> **TASK OBJECTIVE**
Count the lines below that contain the word "chart", and reply with only that number.

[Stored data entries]
====================

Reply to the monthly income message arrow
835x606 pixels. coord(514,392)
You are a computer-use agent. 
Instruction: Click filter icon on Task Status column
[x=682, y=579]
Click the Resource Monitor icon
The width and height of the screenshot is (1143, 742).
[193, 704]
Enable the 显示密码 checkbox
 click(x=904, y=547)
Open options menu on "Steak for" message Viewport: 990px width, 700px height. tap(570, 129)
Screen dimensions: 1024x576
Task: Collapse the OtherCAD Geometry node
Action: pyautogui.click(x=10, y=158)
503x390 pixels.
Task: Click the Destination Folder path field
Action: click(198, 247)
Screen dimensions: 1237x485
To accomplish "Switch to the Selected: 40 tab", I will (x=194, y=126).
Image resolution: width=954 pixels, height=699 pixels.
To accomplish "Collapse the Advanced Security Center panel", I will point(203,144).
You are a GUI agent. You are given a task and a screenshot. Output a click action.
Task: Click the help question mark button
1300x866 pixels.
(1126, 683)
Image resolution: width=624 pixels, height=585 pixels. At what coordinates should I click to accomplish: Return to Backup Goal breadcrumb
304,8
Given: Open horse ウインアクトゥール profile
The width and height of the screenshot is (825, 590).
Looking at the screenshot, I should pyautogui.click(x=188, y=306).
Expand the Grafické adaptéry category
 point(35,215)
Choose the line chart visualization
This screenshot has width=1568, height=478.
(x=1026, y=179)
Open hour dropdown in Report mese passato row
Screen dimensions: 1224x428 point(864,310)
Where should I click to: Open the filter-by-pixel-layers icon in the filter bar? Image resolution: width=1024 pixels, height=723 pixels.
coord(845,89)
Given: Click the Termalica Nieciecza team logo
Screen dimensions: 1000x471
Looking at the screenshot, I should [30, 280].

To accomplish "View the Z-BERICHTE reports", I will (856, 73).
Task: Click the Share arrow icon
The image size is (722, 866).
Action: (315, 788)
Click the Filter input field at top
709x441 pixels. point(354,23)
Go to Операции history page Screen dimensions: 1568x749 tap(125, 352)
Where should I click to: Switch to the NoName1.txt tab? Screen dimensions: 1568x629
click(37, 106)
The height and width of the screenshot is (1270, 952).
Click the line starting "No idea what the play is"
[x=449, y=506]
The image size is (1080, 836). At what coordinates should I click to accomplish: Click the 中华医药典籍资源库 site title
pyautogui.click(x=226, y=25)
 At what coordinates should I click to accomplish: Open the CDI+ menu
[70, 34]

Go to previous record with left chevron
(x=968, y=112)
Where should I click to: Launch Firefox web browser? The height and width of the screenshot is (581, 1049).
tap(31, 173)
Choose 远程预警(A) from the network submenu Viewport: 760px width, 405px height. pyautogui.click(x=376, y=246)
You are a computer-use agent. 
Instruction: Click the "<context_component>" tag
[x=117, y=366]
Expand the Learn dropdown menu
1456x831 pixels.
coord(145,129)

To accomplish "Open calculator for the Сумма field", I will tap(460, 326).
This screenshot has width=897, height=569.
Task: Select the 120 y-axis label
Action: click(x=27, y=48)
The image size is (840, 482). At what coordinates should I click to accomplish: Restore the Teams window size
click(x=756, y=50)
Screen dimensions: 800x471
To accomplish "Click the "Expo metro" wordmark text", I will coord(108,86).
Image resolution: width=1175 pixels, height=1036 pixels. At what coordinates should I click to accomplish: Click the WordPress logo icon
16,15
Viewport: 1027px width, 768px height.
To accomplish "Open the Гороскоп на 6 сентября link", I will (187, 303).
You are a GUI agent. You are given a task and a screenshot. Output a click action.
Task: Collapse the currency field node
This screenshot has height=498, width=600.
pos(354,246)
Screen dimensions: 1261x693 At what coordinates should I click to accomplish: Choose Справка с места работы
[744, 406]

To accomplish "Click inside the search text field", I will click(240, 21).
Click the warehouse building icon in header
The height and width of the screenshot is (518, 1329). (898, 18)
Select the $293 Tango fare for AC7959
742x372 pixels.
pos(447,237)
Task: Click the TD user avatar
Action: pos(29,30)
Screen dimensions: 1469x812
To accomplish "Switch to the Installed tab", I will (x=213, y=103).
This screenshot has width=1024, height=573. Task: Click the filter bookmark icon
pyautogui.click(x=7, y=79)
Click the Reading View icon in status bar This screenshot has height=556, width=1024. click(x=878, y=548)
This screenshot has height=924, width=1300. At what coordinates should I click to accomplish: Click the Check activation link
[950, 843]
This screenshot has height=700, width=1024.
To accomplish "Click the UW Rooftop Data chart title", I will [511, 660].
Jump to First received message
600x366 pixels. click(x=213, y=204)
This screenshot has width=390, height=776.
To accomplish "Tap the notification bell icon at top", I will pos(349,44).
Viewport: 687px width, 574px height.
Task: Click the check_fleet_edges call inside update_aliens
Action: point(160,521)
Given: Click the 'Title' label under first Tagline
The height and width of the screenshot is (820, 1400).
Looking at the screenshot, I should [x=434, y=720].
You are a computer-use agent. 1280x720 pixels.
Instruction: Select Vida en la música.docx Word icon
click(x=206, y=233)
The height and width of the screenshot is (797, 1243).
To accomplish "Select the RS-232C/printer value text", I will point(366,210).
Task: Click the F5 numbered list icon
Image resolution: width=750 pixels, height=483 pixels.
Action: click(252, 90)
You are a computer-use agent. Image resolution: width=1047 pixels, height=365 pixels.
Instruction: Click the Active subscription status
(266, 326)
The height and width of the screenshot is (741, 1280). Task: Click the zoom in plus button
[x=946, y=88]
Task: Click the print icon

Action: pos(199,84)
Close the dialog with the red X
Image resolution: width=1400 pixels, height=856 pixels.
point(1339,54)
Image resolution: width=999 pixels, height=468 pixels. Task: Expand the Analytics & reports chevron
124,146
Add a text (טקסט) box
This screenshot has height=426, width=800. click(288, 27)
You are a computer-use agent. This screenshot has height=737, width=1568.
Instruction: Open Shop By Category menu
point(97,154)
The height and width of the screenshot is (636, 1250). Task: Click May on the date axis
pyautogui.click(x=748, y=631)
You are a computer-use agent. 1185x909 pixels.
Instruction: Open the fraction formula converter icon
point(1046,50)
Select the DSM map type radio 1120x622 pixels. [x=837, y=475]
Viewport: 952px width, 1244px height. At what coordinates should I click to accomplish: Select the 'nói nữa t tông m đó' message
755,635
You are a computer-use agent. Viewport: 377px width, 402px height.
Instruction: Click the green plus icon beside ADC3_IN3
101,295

====================

> **RESULT**
2